Collected data

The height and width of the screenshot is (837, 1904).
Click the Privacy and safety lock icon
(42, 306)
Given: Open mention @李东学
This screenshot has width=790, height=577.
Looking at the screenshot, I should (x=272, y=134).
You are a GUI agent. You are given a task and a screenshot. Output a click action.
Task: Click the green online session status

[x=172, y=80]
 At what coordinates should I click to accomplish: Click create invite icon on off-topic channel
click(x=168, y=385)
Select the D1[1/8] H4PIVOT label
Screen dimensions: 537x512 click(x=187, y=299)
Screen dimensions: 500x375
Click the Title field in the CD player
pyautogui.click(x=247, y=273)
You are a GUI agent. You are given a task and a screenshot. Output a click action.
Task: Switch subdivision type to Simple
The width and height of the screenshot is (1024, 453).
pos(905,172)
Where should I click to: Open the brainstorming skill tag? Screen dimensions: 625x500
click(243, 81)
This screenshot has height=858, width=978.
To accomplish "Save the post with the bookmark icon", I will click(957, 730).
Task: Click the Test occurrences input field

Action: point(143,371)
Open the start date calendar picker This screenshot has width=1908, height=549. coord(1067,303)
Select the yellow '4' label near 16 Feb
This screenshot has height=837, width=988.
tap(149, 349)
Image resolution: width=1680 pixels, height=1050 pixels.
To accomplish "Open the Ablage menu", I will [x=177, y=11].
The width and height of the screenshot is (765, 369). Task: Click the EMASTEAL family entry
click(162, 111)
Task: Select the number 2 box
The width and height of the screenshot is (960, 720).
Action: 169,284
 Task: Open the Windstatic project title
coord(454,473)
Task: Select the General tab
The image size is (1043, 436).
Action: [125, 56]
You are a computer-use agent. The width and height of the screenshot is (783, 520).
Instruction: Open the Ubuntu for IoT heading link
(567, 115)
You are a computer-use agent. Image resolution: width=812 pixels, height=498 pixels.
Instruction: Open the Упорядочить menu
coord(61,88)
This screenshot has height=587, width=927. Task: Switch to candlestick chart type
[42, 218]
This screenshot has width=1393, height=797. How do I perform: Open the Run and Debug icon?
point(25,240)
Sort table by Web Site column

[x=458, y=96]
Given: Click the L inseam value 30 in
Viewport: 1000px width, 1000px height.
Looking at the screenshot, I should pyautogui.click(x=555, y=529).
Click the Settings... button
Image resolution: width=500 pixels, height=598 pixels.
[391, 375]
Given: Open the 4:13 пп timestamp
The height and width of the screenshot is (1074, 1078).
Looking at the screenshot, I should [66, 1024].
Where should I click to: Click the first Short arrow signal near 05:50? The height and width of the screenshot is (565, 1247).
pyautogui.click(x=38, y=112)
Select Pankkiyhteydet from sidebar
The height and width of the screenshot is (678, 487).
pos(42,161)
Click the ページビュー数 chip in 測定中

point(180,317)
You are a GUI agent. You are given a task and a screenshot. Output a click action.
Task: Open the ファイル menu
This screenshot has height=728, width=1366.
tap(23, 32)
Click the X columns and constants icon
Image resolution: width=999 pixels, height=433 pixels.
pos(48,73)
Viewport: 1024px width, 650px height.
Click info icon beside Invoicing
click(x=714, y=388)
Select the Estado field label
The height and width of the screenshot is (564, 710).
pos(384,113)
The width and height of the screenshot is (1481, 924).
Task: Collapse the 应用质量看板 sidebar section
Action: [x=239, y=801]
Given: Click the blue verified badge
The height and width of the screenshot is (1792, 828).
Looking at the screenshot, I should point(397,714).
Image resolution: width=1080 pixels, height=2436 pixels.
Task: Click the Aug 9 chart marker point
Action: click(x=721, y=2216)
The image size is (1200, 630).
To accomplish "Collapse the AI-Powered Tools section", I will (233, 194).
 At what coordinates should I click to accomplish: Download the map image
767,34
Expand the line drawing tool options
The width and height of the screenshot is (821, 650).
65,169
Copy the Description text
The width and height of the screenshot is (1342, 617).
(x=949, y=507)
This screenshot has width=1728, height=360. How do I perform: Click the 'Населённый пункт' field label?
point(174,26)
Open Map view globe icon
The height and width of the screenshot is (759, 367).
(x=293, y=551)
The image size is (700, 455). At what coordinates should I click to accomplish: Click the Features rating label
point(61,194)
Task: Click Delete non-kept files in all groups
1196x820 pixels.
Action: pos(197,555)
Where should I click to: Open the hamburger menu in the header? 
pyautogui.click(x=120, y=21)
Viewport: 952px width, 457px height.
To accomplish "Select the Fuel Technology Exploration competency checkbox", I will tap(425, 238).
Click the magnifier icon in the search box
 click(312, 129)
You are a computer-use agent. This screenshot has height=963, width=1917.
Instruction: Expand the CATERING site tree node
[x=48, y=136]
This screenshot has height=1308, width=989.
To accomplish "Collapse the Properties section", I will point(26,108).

Your objective:
Make an exact copy of the data above.

Answer below:
The height and width of the screenshot is (837, 1904).
Click the Privacy and safety lock icon
(42, 306)
Given: Open mention @李东学
This screenshot has width=790, height=577.
Looking at the screenshot, I should (x=272, y=134).
You are a GUI agent. You are given a task and a screenshot. Output a click action.
Task: Click the green online session status

[x=172, y=80]
 At what coordinates should I click to accomplish: Click create invite icon on off-topic channel
click(x=168, y=385)
Select the D1[1/8] H4PIVOT label
Screen dimensions: 537x512 click(x=187, y=299)
Screen dimensions: 500x375
Click the Title field in the CD player
pyautogui.click(x=247, y=273)
You are a GUI agent. You are given a task and a screenshot. Output a click action.
Task: Switch subdivision type to Simple
The width and height of the screenshot is (1024, 453).
pos(905,172)
Where should I click to: Open the brainstorming skill tag? Screen dimensions: 625x500
click(243, 81)
This screenshot has height=858, width=978.
To accomplish "Save the post with the bookmark icon", I will click(957, 730).
Task: Click the Test occurrences input field

Action: point(143,371)
Open the start date calendar picker This screenshot has width=1908, height=549. coord(1067,303)
Select the yellow '4' label near 16 Feb
This screenshot has height=837, width=988.
tap(149, 349)
Image resolution: width=1680 pixels, height=1050 pixels.
To accomplish "Open the Ablage menu", I will [x=177, y=11].
The width and height of the screenshot is (765, 369). Task: Click the EMASTEAL family entry
click(162, 111)
Task: Select the number 2 box
The width and height of the screenshot is (960, 720).
Action: 169,284
 Task: Open the Windstatic project title
coord(454,473)
Task: Select the General tab
The image size is (1043, 436).
Action: [125, 56]
You are a computer-use agent. The width and height of the screenshot is (783, 520).
Instruction: Open the Ubuntu for IoT heading link
(567, 115)
You are a computer-use agent. Image resolution: width=812 pixels, height=498 pixels.
Instruction: Open the Упорядочить menu
coord(61,88)
This screenshot has height=587, width=927. Task: Switch to candlestick chart type
[42, 218]
This screenshot has width=1393, height=797. How do I perform: Open the Run and Debug icon?
point(25,240)
Sort table by Web Site column

[x=458, y=96]
Given: Click the L inseam value 30 in
Viewport: 1000px width, 1000px height.
Looking at the screenshot, I should pyautogui.click(x=555, y=529).
Click the Settings... button
Image resolution: width=500 pixels, height=598 pixels.
[391, 375]
Given: Open the 4:13 пп timestamp
The height and width of the screenshot is (1074, 1078).
Looking at the screenshot, I should [66, 1024].
Where should I click to: Click the first Short arrow signal near 05:50? The height and width of the screenshot is (565, 1247).
pyautogui.click(x=38, y=112)
Select Pankkiyhteydet from sidebar
The height and width of the screenshot is (678, 487).
pos(42,161)
Click the ページビュー数 chip in 測定中

point(180,317)
You are a GUI agent. You are given a task and a screenshot. Output a click action.
Task: Open the ファイル menu
This screenshot has height=728, width=1366.
tap(23, 32)
Click the X columns and constants icon
Image resolution: width=999 pixels, height=433 pixels.
pos(48,73)
Viewport: 1024px width, 650px height.
Click info icon beside Invoicing
click(x=714, y=388)
Select the Estado field label
The height and width of the screenshot is (564, 710).
pos(384,113)
The width and height of the screenshot is (1481, 924).
Task: Collapse the 应用质量看板 sidebar section
Action: [x=239, y=801]
Given: Click the blue verified badge
The height and width of the screenshot is (1792, 828).
Looking at the screenshot, I should point(397,714).
Image resolution: width=1080 pixels, height=2436 pixels.
Task: Click the Aug 9 chart marker point
Action: click(x=721, y=2216)
The image size is (1200, 630).
To accomplish "Collapse the AI-Powered Tools section", I will (233, 194).
 At what coordinates should I click to accomplish: Download the map image
767,34
Expand the line drawing tool options
The width and height of the screenshot is (821, 650).
65,169
Copy the Description text
The width and height of the screenshot is (1342, 617).
(x=949, y=507)
This screenshot has width=1728, height=360. How do I perform: Click the 'Населённый пункт' field label?
point(174,26)
Open Map view globe icon
The height and width of the screenshot is (759, 367).
(x=293, y=551)
The image size is (700, 455). At what coordinates should I click to accomplish: Click the Features rating label
point(61,194)
Task: Click Delete non-kept files in all groups
1196x820 pixels.
Action: pos(197,555)
Where should I click to: Open the hamburger menu in the header? 
pyautogui.click(x=120, y=21)
Viewport: 952px width, 457px height.
To accomplish "Select the Fuel Technology Exploration competency checkbox", I will tap(425, 238).
Click the magnifier icon in the search box
 click(312, 129)
You are a computer-use agent. This screenshot has height=963, width=1917.
Instruction: Expand the CATERING site tree node
[x=48, y=136]
This screenshot has height=1308, width=989.
To accomplish "Collapse the Properties section", I will point(26,108).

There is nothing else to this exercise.